取引基本契約書
取引基本契約書~ちゃんとルールを定めていますか?【2012年7月号】
法律相談をお受けしていると、継続的に製品や商品の取引があるにもかかわらず契約書が作成されておらず、担当者ご自身にも詳しい契約内容が分からないケースが散見されます。
今回は、継続的な取引(売買を念頭におきます。)において作成すべき取引基本契約書についてご説明したいと思います。
1 取引基本契約書とは
一言でいえば、個々の売買契約(以下「個別契約」といいます。)に共通するルールを定める契約書のことです。もちろん個別契約を行う度に売買契約書を作成しても構いませんが、反復継続して取引が行われる場合には煩瑣です。
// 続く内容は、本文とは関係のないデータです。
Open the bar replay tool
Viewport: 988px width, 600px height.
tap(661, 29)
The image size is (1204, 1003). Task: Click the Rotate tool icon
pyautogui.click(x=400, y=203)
そこで、価格や数量のように個別取引毎に変わりうる要素以外の要素を予め書面化しておくものです。
2 一般的に記載される条項
取引基本契約書に盛り込まれることの多い条項は、次のようなものです。
① 基本契約と個別契約の適用関係
個別契約で特に定めない限りは、基本契約の条項が個別契約に適用されるというルールを定める条項です。
② 個別契約の成立時期
個別契約がいつ成立するのかという点に関する条項です。買主が売主に注文書を送付したことを受け、売主が買主に承諾書を送付し、承諾書が買主に届いた時点で個別契約成立とするなどの例があります。売主が承諾するか否かを明らかにしなかった場合に契約成立とするのか不成立とするのかについても定めておきましょう。
③ 納品手続、検査手続の内容
買主はどこに、どのような方法で納品しなければならないのか、納品を受けた買主はどのような検査をしなければならないのかという点についての条項です。意味が多義的にならないよう、できるだけ具体的に定める必要があります。
④ 所有権移転
売買契約では取引の対象物の所有権が売主から買主に移転しますが、所有権がいつ移転するのかという点についての条項です。代金の支払いがあった時とする例や、検査が完了した時とする例などがあります。当事者の過失によらず対象物が滅失してしまった場合の取扱いについても定めておきましょう。
⑤ 代金の支払い
いつの時点で締め切って、買主がいつ、どのような方法で代金の支払いをするのかという点に関する条項です。
⑥ 期限の利益喪失
例えば、どのような場合に買主が⑤で定めた支払期限以前に代金を支払わなければならなくなるのかという点に関する条項です。期限の利益喪失条項に関する詳しいご説明は、ライトハウスニュース第51号(2011年5月号)「期限の利益喪失条項」*をご参照下さい。
⑥ 解約
継続的な取引は一定の期間取引が行われることを前提としますので、契約期間の途中で取引を終了させる必要が出てくるケースは当然考えられます。そのような場合に、どの程度の予告期間をおけば良いか、予め定めておくことは契約当事者双方にとって有益です。
3 問題がない時こそ契約書の整備を
取引が問題なく行われている間は、極論すれば契約書は必要ないかもしれません。しかし、問題が発生してから契約書を作成することは困難です。問題がないときこそ契約書の整備をご検討下さい。